Supplied material.
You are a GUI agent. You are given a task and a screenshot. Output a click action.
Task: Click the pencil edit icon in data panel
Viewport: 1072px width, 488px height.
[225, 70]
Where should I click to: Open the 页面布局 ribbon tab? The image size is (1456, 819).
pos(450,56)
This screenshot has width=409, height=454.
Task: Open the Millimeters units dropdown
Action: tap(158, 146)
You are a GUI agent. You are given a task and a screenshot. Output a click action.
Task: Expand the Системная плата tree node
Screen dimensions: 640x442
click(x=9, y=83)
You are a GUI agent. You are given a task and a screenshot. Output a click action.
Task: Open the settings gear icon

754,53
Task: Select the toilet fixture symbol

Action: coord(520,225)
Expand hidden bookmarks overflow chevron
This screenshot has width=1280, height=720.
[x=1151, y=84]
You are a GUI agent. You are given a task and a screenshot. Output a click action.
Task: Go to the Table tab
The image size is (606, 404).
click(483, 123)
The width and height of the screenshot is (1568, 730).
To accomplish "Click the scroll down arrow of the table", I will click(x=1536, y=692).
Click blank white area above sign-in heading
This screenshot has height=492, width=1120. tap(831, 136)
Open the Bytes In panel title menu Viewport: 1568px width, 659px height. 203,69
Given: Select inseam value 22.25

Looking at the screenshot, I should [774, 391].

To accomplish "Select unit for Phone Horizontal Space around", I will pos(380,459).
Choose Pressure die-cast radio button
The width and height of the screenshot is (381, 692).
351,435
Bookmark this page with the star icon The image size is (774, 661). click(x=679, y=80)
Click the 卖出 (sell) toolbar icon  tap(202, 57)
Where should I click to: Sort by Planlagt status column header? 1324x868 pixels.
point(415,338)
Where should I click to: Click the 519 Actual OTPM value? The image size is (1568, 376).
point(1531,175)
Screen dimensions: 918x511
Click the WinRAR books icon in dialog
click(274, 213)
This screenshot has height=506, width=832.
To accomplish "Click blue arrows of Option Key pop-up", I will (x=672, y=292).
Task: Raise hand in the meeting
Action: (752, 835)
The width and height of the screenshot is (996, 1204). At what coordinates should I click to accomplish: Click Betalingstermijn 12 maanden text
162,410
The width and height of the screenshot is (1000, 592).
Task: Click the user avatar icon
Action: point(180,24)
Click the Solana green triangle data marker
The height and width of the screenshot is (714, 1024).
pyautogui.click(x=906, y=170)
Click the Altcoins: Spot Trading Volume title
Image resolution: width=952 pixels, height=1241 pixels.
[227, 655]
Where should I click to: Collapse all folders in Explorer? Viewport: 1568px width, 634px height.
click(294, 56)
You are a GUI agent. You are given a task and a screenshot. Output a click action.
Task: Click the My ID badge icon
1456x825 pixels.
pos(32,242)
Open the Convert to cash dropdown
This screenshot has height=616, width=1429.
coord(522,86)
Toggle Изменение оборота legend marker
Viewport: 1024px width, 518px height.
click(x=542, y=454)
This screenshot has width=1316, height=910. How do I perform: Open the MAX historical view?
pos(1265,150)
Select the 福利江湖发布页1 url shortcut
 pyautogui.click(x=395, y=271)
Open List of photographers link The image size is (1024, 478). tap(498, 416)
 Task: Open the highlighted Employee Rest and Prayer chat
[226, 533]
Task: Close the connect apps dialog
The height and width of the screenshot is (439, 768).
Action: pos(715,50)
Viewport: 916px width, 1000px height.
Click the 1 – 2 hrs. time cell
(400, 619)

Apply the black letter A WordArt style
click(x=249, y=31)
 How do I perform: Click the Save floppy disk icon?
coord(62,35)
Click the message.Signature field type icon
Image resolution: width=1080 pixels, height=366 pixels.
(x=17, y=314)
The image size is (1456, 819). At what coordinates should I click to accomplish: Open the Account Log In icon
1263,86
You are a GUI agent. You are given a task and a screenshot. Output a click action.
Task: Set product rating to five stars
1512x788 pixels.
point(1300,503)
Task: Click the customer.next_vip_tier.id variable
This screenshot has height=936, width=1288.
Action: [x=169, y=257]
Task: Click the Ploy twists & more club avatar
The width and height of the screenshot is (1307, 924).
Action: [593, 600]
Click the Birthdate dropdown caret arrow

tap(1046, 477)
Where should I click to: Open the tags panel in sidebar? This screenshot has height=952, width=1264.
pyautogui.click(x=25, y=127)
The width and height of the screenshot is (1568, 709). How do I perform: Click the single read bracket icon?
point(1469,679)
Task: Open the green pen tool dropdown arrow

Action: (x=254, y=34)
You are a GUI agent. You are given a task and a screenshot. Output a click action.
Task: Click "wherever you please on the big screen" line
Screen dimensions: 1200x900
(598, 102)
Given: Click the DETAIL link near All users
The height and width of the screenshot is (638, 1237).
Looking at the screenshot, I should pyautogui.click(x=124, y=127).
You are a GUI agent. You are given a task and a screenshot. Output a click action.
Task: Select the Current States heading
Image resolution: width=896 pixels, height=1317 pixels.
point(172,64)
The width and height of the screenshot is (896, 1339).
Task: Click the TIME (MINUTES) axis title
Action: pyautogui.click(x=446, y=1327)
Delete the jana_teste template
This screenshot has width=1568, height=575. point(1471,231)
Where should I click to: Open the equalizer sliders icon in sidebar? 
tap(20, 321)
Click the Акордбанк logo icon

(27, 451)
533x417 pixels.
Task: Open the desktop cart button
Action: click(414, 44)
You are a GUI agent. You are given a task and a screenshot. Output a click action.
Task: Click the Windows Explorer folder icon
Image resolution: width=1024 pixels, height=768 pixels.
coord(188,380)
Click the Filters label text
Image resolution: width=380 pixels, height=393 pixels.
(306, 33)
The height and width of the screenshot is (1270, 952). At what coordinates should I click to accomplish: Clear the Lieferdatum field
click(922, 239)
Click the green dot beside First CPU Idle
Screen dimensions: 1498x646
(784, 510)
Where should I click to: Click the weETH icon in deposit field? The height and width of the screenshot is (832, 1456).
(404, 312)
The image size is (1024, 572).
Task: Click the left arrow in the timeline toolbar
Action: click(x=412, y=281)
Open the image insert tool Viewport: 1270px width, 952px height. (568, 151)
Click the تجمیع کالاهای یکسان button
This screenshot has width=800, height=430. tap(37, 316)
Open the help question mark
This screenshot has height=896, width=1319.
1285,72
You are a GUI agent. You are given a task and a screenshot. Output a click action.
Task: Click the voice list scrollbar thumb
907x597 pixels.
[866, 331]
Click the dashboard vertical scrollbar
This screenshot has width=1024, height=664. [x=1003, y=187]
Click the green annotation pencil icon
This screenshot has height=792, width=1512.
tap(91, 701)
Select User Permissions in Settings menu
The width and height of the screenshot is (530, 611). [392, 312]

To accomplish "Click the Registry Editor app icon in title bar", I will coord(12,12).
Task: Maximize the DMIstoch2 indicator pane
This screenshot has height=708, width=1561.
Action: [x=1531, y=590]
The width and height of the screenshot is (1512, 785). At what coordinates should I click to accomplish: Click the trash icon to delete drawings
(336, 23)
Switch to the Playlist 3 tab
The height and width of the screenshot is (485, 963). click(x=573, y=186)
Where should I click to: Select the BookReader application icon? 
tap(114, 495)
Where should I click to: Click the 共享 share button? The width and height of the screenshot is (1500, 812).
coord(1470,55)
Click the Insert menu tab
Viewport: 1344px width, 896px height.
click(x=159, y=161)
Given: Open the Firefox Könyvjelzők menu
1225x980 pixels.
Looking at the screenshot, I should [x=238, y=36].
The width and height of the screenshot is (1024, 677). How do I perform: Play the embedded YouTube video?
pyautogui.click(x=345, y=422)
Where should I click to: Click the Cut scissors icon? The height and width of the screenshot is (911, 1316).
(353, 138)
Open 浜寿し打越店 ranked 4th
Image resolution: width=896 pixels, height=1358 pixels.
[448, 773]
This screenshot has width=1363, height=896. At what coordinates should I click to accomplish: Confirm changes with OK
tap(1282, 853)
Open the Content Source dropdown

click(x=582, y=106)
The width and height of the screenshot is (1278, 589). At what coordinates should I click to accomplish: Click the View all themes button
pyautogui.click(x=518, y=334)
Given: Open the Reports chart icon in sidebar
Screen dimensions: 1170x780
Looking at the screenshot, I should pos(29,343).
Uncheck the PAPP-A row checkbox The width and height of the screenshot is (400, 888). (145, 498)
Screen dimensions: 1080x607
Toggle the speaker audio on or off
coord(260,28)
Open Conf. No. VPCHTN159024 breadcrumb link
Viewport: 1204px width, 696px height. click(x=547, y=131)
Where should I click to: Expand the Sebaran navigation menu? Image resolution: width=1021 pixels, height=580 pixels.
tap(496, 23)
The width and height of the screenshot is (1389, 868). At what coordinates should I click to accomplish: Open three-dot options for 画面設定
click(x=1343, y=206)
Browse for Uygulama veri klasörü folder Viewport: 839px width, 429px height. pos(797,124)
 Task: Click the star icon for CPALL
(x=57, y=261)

Goal. Duplicate the records verbatim from the line with "This screenshot has width=1363, height=896." to the line with "click(x=1343, y=206)", including both of those lines.

Answer to the task.
This screenshot has width=1363, height=896. At what coordinates should I click to accomplish: Confirm changes with OK
tap(1282, 853)
Open the Content Source dropdown

click(x=582, y=106)
The width and height of the screenshot is (1278, 589). At what coordinates should I click to accomplish: Click the View all themes button
pyautogui.click(x=518, y=334)
Given: Open the Reports chart icon in sidebar
Screen dimensions: 1170x780
Looking at the screenshot, I should pos(29,343).
Uncheck the PAPP-A row checkbox The width and height of the screenshot is (400, 888). (145, 498)
Screen dimensions: 1080x607
Toggle the speaker audio on or off
coord(260,28)
Open Conf. No. VPCHTN159024 breadcrumb link
Viewport: 1204px width, 696px height. click(x=547, y=131)
Where should I click to: Expand the Sebaran navigation menu? Image resolution: width=1021 pixels, height=580 pixels.
tap(496, 23)
The width and height of the screenshot is (1389, 868). At what coordinates should I click to accomplish: Open three-dot options for 画面設定
click(x=1343, y=206)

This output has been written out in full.